O Elástico da Lira ou Outros Lirismos nas Obras de Fernando Aguiar e de Manuel Portela |
Entre outubro de 2012 e outubro de 2013 a Casa da Escrita, em Coimbra, recebeu exposições retrospectivas de reconhecidos nomes da Poesia e da Arte Experimental Portuguesa. O ciclo, batizado de «Nas Escritas PO.EX» e comissariado por Jorge Pais de Sousa em parceria com o projeto «PO.EX’70-80: Arquivo Digital da Literatura Experimental Portuguesa», exibiu exposições individuais de Ernesto Melo e Castro, António Barros, Silvestre Pestana, Fernando Aguiar e Manuel Portela [1 ]. Tendo em vista que na edição anterior da revista MatLit apresentamos uma recensão sobre as três primeiras exposições («PO.EX em EXPO»), até então as que haviam sido realizadas, agora dedicar-nos-emos às duas subsequentes, que inclusive são os dois projetos expositivos que mais dialogam entre si em todo o ciclo, sobretudo pela preocupação com a plasticidade e com a materialidade das obras (e a capacidade de com elas proporcionar experiências sinestésicas), e por suscitarem importantes reflexões sobre a relevância do ativismo a partir de críticas sociais e manifestações políticas sob diversas formas de intervenções artísticas, sem que se comprometa, todavia, o compromisso estético da arte como plano primeiro.

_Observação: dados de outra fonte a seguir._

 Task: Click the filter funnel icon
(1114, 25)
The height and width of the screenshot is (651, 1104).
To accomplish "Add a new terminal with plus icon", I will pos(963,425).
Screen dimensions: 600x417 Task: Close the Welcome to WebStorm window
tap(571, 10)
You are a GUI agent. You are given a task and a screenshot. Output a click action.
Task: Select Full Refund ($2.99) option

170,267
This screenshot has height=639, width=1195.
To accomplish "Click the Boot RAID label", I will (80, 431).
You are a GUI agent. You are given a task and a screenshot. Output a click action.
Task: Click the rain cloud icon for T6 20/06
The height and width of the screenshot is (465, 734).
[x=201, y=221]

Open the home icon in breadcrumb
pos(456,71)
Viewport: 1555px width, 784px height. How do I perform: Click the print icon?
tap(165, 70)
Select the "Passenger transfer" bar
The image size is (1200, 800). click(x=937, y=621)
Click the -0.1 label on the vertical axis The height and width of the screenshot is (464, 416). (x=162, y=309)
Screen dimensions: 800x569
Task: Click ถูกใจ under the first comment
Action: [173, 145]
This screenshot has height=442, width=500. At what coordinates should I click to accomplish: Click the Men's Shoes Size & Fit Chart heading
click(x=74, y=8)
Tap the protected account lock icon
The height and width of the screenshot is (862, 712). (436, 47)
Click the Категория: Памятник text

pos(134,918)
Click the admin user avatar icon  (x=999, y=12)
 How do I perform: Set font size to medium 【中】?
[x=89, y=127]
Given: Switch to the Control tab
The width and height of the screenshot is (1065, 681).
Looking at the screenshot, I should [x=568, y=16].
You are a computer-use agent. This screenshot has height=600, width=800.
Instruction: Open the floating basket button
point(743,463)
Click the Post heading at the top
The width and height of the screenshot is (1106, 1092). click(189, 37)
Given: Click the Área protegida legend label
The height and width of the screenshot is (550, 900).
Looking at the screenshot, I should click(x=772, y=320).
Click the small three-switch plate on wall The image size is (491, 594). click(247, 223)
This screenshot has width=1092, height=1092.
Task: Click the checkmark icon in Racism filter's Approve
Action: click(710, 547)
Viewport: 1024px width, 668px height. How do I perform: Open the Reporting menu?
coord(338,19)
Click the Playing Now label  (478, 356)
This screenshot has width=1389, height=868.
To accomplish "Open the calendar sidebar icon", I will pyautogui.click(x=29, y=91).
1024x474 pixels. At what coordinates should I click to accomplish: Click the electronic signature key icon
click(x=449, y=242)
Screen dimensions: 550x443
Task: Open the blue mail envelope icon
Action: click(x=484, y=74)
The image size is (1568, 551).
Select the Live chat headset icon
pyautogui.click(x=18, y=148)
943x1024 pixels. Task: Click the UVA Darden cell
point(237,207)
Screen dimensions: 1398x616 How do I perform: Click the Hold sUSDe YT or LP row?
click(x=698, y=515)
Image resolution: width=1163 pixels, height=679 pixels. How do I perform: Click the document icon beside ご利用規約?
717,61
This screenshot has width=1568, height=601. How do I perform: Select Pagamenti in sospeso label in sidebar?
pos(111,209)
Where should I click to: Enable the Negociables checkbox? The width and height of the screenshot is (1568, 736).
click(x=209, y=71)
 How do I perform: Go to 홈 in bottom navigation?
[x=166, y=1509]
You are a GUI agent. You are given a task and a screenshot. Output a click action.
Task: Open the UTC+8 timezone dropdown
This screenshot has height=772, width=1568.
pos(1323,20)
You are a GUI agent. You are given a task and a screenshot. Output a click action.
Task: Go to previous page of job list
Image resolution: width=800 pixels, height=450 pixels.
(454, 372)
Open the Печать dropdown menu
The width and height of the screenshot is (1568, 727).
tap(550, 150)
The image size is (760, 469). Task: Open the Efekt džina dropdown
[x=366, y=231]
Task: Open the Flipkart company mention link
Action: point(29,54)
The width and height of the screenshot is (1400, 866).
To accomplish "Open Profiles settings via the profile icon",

Figura 1. «Frágil»(180 x 120 cm). «Portugal neste momento fragiliza por ser frágil», afirma Fernando Aguiar em entrevista, onde ainda diz ter a intenção de querer retratar da mesma maneira outros países «cujas dificuldades económicas os tornam bem negros, como o fundo da tela exposta». |
A ver, por exemplo, o «frágil frágil frágil frágil frágil frágil frágil frágil frágil frágil frágil frágil frágil frágil frágil frágil frágil frágil frágil frágil frágil…»: 103 frágeis, ao todo. Palavras inteiras ou fragmentadas ao longo do percurso, em que o território de Portugal vai sendo composto por uma fita adesiva utilizada em caixotes que transportam objetos frágeis. «Frágil» (2010/2013) é um dos trabalhos da exposição Ex.Po / Po.Ex 1982-2012, que revisita uma obra que pouco tem de frágil: numa mostra pujante e consistente, Fernando Aguiar apresenta parte de suas quatro décadas de carreira reunindo trabalhos poéticovisuais, plásticopoéticos ou scannerperformativos. Palavras compostas como parece ser a sua obra, em se tratando de um artista que gosta de justaposições.
Na Casa da Escrita, em Coimbra, entre 07 a 28 de junho de 2013, o que se pode encontrar é mesmo isto: um artista que, de camada em camada, na sua possível interação digital está sempre a passo da interatividade analógica.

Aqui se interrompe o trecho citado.